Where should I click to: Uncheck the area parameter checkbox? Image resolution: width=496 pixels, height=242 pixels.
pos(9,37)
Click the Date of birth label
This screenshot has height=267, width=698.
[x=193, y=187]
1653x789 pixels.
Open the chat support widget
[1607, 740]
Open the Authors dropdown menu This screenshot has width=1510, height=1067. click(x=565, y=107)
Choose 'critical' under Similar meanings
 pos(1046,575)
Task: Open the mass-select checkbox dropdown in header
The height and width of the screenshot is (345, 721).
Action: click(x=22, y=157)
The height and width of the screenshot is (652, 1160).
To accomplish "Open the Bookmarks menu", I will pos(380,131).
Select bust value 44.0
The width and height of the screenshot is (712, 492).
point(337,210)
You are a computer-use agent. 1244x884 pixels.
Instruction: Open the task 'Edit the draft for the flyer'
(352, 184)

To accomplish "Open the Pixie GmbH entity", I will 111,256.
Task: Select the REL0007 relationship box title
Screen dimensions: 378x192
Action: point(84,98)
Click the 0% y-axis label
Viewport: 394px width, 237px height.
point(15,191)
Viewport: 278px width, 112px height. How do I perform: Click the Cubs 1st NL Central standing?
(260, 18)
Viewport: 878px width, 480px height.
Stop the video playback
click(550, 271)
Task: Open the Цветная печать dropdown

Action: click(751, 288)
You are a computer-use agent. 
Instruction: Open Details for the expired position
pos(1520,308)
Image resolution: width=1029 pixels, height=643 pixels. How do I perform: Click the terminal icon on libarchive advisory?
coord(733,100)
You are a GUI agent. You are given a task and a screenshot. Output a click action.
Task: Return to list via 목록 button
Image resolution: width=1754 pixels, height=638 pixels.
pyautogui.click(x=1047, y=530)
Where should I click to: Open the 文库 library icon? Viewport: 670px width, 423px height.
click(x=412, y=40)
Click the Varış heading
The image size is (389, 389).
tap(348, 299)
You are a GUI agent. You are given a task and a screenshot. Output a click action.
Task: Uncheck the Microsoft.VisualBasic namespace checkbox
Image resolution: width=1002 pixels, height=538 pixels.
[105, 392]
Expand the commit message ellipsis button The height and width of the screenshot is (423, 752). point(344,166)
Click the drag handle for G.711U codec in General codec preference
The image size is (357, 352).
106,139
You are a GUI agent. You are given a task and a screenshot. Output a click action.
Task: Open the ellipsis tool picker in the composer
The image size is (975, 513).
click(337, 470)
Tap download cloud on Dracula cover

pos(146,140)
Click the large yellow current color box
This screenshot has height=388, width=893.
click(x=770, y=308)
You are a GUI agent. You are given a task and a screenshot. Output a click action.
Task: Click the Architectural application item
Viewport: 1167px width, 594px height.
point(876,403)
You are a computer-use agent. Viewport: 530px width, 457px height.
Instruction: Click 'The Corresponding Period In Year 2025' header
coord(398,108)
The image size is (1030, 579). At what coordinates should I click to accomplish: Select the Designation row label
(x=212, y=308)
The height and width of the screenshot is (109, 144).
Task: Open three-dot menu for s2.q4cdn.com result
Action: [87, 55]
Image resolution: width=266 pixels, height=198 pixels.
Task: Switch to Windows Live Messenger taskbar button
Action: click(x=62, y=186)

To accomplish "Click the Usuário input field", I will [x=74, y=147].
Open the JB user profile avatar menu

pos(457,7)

Work item
All entries are to be reproduced verbatim, with none omitted.

Solved problem
Where should I click to: Uncheck the area parameter checkbox? Image resolution: width=496 pixels, height=242 pixels.
pos(9,37)
Click the Date of birth label
This screenshot has height=267, width=698.
[x=193, y=187]
1653x789 pixels.
Open the chat support widget
[1607, 740]
Open the Authors dropdown menu This screenshot has width=1510, height=1067. click(x=565, y=107)
Choose 'critical' under Similar meanings
 pos(1046,575)
Task: Open the mass-select checkbox dropdown in header
The height and width of the screenshot is (345, 721).
Action: click(x=22, y=157)
The height and width of the screenshot is (652, 1160).
To accomplish "Open the Bookmarks menu", I will pos(380,131).
Select bust value 44.0
The width and height of the screenshot is (712, 492).
point(337,210)
You are a computer-use agent. 1244x884 pixels.
Instruction: Open the task 'Edit the draft for the flyer'
(352, 184)

To accomplish "Open the Pixie GmbH entity", I will 111,256.
Task: Select the REL0007 relationship box title
Screen dimensions: 378x192
Action: point(84,98)
Click the 0% y-axis label
Viewport: 394px width, 237px height.
point(15,191)
Viewport: 278px width, 112px height. How do I perform: Click the Cubs 1st NL Central standing?
(260, 18)
Viewport: 878px width, 480px height.
Stop the video playback
click(550, 271)
Task: Open the Цветная печать dropdown

Action: click(751, 288)
You are a computer-use agent. 
Instruction: Open Details for the expired position
pos(1520,308)
Image resolution: width=1029 pixels, height=643 pixels. How do I perform: Click the terminal icon on libarchive advisory?
coord(733,100)
You are a GUI agent. You are given a task and a screenshot. Output a click action.
Task: Return to list via 목록 button
Image resolution: width=1754 pixels, height=638 pixels.
pyautogui.click(x=1047, y=530)
Where should I click to: Open the 文库 library icon? Viewport: 670px width, 423px height.
click(x=412, y=40)
Click the Varış heading
The image size is (389, 389).
tap(348, 299)
You are a GUI agent. You are given a task and a screenshot. Output a click action.
Task: Uncheck the Microsoft.VisualBasic namespace checkbox
Image resolution: width=1002 pixels, height=538 pixels.
[105, 392]
Expand the commit message ellipsis button The height and width of the screenshot is (423, 752). point(344,166)
Click the drag handle for G.711U codec in General codec preference
The image size is (357, 352).
106,139
You are a GUI agent. You are given a task and a screenshot. Output a click action.
Task: Open the ellipsis tool picker in the composer
The image size is (975, 513).
click(337, 470)
Tap download cloud on Dracula cover

pos(146,140)
Click the large yellow current color box
This screenshot has height=388, width=893.
click(x=770, y=308)
You are a GUI agent. You are given a task and a screenshot. Output a click action.
Task: Click the Architectural application item
Viewport: 1167px width, 594px height.
point(876,403)
You are a computer-use agent. Viewport: 530px width, 457px height.
Instruction: Click 'The Corresponding Period In Year 2025' header
coord(398,108)
The image size is (1030, 579). At what coordinates should I click to accomplish: Select the Designation row label
(x=212, y=308)
The height and width of the screenshot is (109, 144).
Task: Open three-dot menu for s2.q4cdn.com result
Action: [87, 55]
Image resolution: width=266 pixels, height=198 pixels.
Task: Switch to Windows Live Messenger taskbar button
Action: click(x=62, y=186)

To accomplish "Click the Usuário input field", I will [x=74, y=147].
Open the JB user profile avatar menu

pos(457,7)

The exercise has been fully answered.